Volar Yip, 32 years old, owns a media studio in Foshan, Guangdong province. He said that he has dreamed of buying a house in Foshan. But after two years of searching, he now decides to give up his dream temporarily.
He told Reuters that many of his clients are currently cutting advertising budgets, including government departments. And although banks are lowering the interest rates, all the news about China’s economy, housing market and Covid epidemic situation is not positive.
A 30-year-old woman wants to buy a house in Hangzhou. She said that there is a chance of buying a house at lower prices, but she still wants to wait until the economy improves, because the job outlook is her biggest concern right now.
She said that even the tech giant Alibaba is laying off, so she is worried she won’t be able to make enough money to pay off loans.

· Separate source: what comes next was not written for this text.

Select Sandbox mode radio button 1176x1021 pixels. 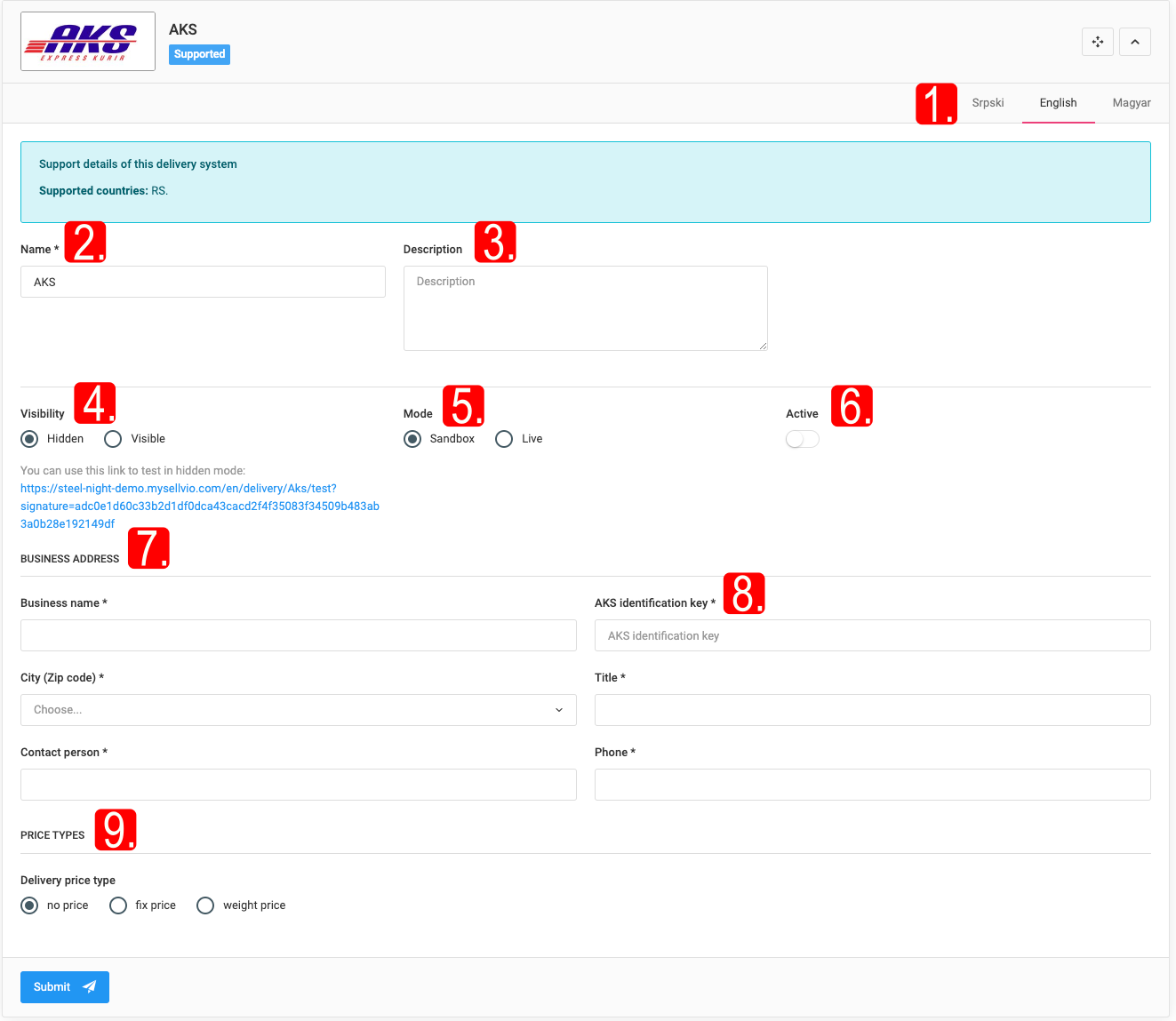412,439
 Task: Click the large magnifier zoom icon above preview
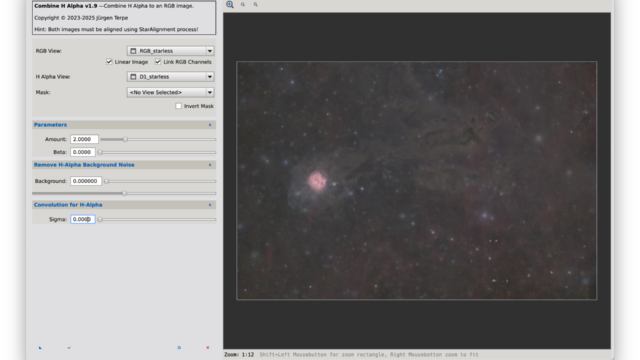pyautogui.click(x=230, y=4)
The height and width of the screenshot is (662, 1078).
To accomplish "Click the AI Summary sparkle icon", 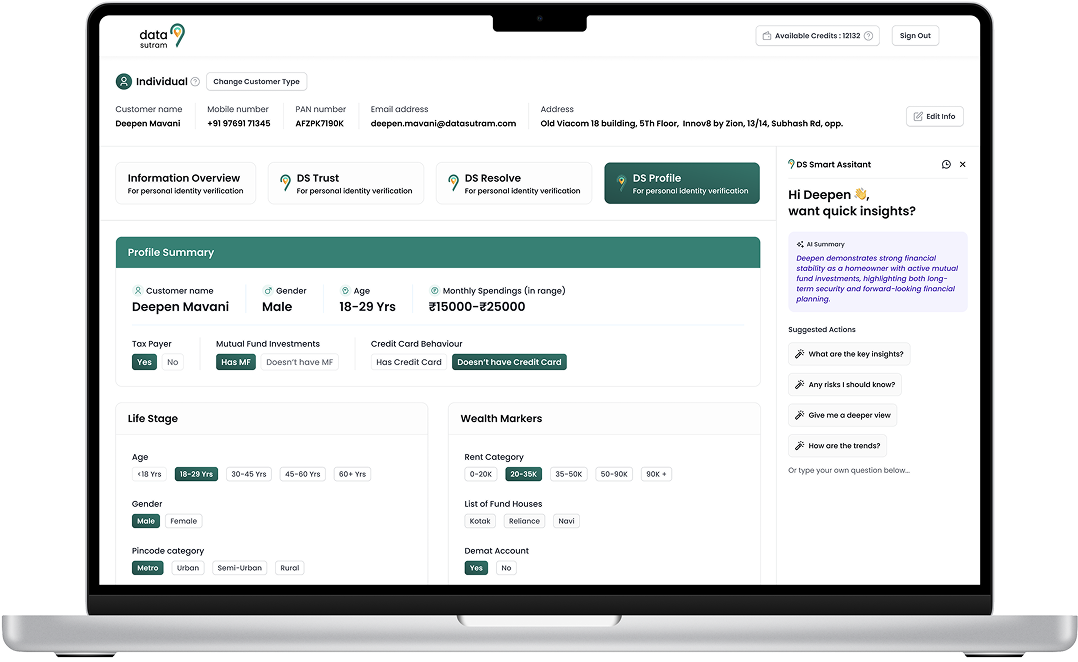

According to China Watch, the real estate market accounts for 1/4 of China’s gross domestic product. But this sector has become shaky due to huge debt.
Meanwhile, manufacturing and retail sectors have had negative impacts from the country’s insistence on a zero-Covid strategy.
Hoping to re-stimulate the housing market, China has relaxed policies in the real estate industry. But the transaction volume in the market plunged 47% in April compared with the same period last year, the largest decline since 2006.
Land revenue also drops 38% year-on-year in April, the largest decrease in over six and a half years.
China’s property market has been expected to bottom out in the second quarter of this year. However, after a slump in the first five months, developers have lowered their sales forecasts for this year, as there is no sign of a rebound in demand anytime soon.
Data from the People’s Bank of China showed that loans to Chinese households, including mortgages, fell by 32 billion dollars in April, compared with an increase of about 80 billion dollars a year earlier.
In May, the People’s Bank of China announced a larger-than-expected cut in the mortgage interest rate for first-time homebuyers. The buyers now can borrow money at an interest rate of 4.4% instead of 4.6% as before.
The purpose of the policy is to re-stimulate the enthusiasm of consumers to buy houses, and to revive the gloomy housing market and boost the ailing economy.
But a senior executive at a major bank said that, for now, it has not seen a big uptick in mortgage applications.
The market is still stuck in a debt crisis. Many developers are struggling to repay their debts to suppliers and creditors, but a sluggish home sales market means developers have less cash on hand. That will further affect local governments’ earnings from land sales.
Concerns about a sluggish real estate sector, coupled with China’s insistence on a zero-Covid policy, and stagnant growth in the construction industry, have cast doubt on whether China can achieve its economic growth target of 5.5% this year.
Lu Ting, chief economist of Nomura China, said that this wave of Covid epidemic forced more than 40 cities to adopt strict lockdown measures. The lockdowns have greatly restricted the mobility, employment, income and confidence of Chinese families. And most college graduates may not be able to find work.
Official data showed that China’s unemployment rate climbed to 6.1% in April, the highest since February 2020, and well above the government’s target of less than 5.5%.
Unemployment among 16- to 24-year-olds hit a record 18.2% in April.